** Opening Extracted information block **

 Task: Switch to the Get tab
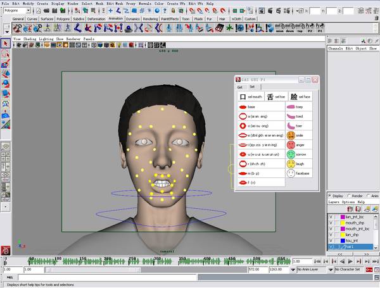(241, 87)
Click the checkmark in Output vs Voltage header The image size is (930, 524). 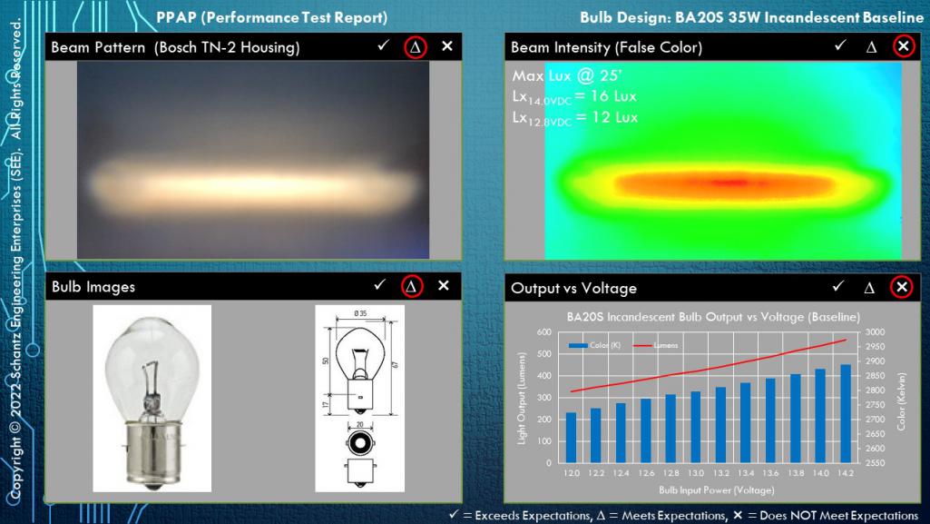(839, 288)
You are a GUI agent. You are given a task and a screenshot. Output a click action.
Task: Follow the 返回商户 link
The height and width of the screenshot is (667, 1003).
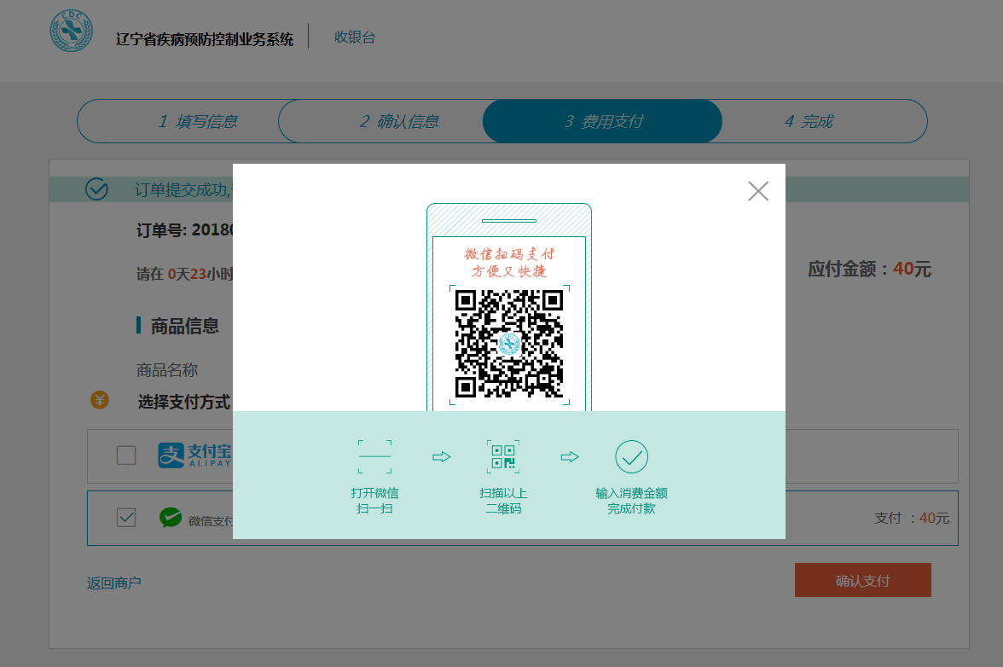(113, 583)
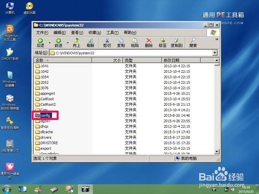
Task: Open the 虚拟光驱 virtual drive tool
Action: pyautogui.click(x=30, y=6)
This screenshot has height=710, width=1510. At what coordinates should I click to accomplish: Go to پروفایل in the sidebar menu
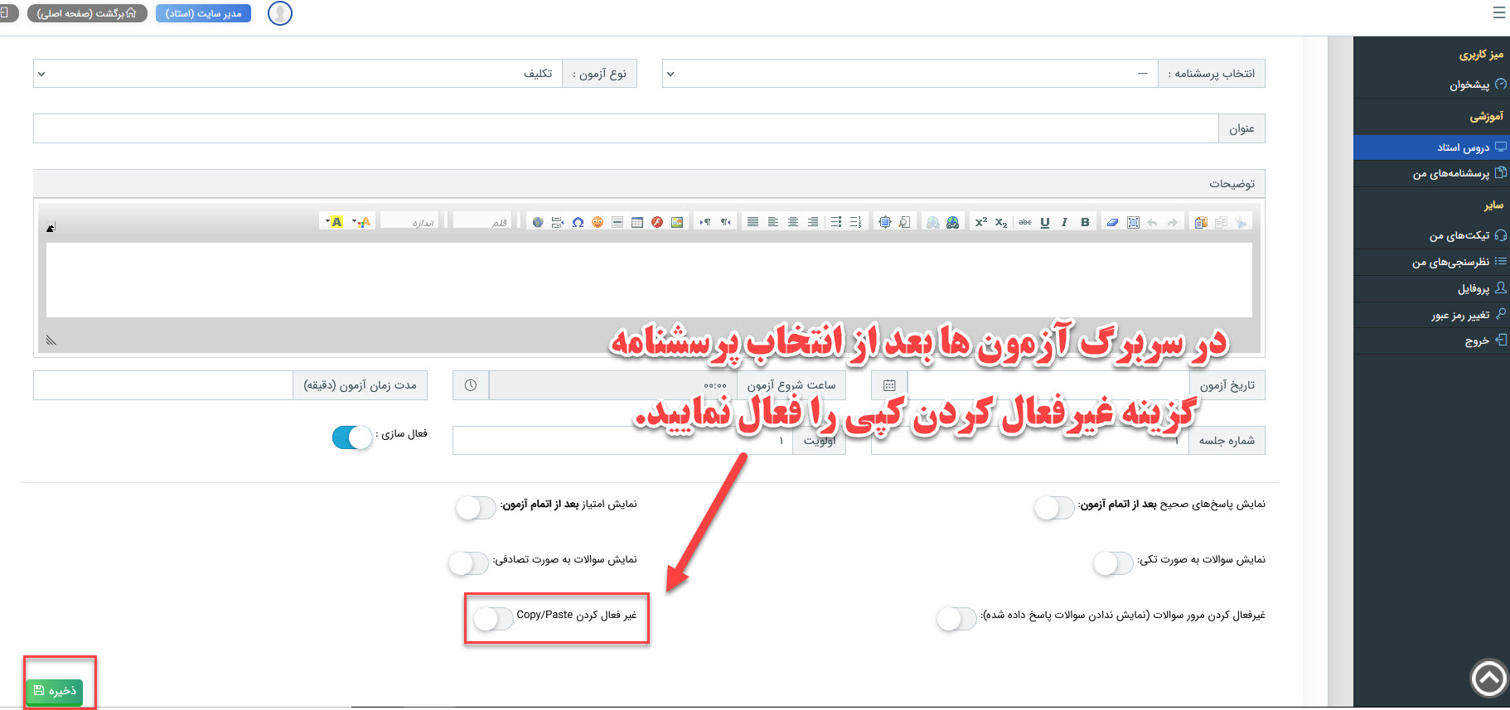click(1473, 288)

** Closing Extracted information block **

Task item: Would you retype the lines from the line containing "You are a GUI" to the final line of the entries above, exactly as given and without pictures?

Exercise response:
You are a GUI agent. You are given a task and a screenshot. Output a click action.
Task: Follow the 返回商户 link
The height and width of the screenshot is (667, 1003).
(113, 583)
Task: Open the 虚拟光驱 virtual drive tool
Action: pyautogui.click(x=30, y=6)
This screenshot has height=710, width=1510. At what coordinates should I click to accomplish: Go to پروفایل in the sidebar menu
click(1473, 288)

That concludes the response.